O inverno deste ano começará sob influência de uma forte frente fria que deve provocar a primeira onda de frio da estação. De acordo com a Climatempo, a massa de ar polar associada ao sistema deve derrubar as temperaturas no Sul, em áreas do Sudeste e do Centro-Oeste já na primeira semana da nova estação. Além disso, a previsão indica um novo episódio de friagem em Rondônia, no Acre e no sul do Amazonas.

Uma das fortes massas polares esperadas para julho deve levar o ar frio até a região de Goiânia e de Brasília, para o norte de Minas Gerais e extremo sul da Bahia.

Picos de calor intenso podem ocorrer em agosto no Centro-Oeste e no Sudeste do país. Também são esperados dias de muito calor no Norte e no Nordeste.

Em setembro, aumenta o risco de ondas de calor influenciando áreas do Norte, do Nordeste, do Centro-Oeste e Sudeste do país. Segundo a Climatempo, o fenômeno El Niño 2026/2027 tem grande probabilidade de atingir intensidade forte ou muito forte, podendo figurar entre os eventos mais intensos observados desde 1950.

Apesar disso, a temperatura média do inverno deve permanecer próxima dos padrões históricos no Sul do país, assim como em grande parte de Mato Grosso do Sul, São Paulo, centro-sul e leste de Minas Gerais, Rio de Janeiro e Espírito Santo. Já em amplas áreas do Centro-Oeste, do Nordeste e do Norte, a expectativa é de temperaturas acima da média para a estação.

A previsão também indica períodos de calor intenso, especialmente no sul e leste do Pará, Tocantins, Maranhão, Piauí, oeste da Bahia, Goiás, Distrito Federal e Mato Grosso.

O avanço do El Niño deve alterar o comportamento das chuvas em diversas regiões do país durante o inverno. No Sul, a expectativa é de um aumento da instabilidade atmosférica, com mais frentes frias atuando ou se formando sobre a região. Como consequência, episódios de chuva forte, temporais e ventos intensos tendem a ocorrer com maior frequência ao longo da estação.

A previsão indica precipitação acima da média nos três estados do Sul, com destaque para o sudoeste do Paraná, onde os acumulados podem ficar muito acima dos valores normalmente registrados para o período.

Mesmo em regiões que costumam atravessar o inverno sob predomínio do tempo seco, como o Sudeste e o Centro-Oeste, são esperados diversos episódios de chuva fora do padrão. A tendência é que a estação termine com volumes ligeiramente acima da média em grande parte dessas duas regiões.
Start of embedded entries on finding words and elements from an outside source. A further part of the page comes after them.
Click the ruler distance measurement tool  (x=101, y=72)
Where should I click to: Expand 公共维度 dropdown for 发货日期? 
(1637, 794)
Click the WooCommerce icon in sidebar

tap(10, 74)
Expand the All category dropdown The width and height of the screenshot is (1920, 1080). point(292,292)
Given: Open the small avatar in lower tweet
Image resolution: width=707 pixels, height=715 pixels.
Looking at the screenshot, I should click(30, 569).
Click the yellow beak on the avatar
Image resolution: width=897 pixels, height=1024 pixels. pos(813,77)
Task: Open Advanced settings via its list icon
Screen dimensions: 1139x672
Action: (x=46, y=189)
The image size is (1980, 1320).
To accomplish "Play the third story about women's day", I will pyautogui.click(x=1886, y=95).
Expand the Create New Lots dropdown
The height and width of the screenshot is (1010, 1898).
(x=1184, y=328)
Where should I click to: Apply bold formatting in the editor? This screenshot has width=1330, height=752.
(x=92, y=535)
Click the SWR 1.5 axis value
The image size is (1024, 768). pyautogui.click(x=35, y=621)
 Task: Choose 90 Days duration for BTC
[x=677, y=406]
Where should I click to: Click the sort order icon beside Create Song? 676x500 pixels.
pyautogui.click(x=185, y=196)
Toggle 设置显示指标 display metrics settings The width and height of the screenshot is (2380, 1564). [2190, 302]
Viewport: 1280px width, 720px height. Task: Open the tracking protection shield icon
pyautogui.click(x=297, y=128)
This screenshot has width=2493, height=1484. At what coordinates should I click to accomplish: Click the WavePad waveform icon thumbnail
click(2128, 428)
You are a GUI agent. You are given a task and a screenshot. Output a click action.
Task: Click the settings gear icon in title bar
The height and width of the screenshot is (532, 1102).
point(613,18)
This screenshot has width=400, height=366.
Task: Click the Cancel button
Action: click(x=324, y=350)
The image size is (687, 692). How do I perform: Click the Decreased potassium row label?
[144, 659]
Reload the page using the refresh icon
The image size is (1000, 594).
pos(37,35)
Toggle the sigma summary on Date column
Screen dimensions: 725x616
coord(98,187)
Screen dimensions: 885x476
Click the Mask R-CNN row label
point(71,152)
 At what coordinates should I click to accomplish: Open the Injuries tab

O cenário também favorece mais chuva no centro-sul de Mato Grosso do Sul e em áreas do oeste, centro-sul e leste de São Paulo. No Norte, Acre, Rondônia e o sul do Amazonas devem registrar precipitações superiores às observadas normalmente durante o inverno.

No Nordeste, o padrão típico de tempo seco e quente deve prevalecer, embora na faixa leste da região a previsão aponte chuva abaixo da média em julho, mês que ainda costuma ser chuvoso em vários trechos do litoral. A tendência de precipitações reduzidas deve continuar em agosto e setembro.

No extremo norte do país, os volumes também devem ficar abaixo do normal em Roraima, no norte e noroeste do Amazonas, no Amapá e no norte do Pará. Em Tocantins e no leste paraense, o predomínio será de tempo seco, como normalmente ocorre durante a estação.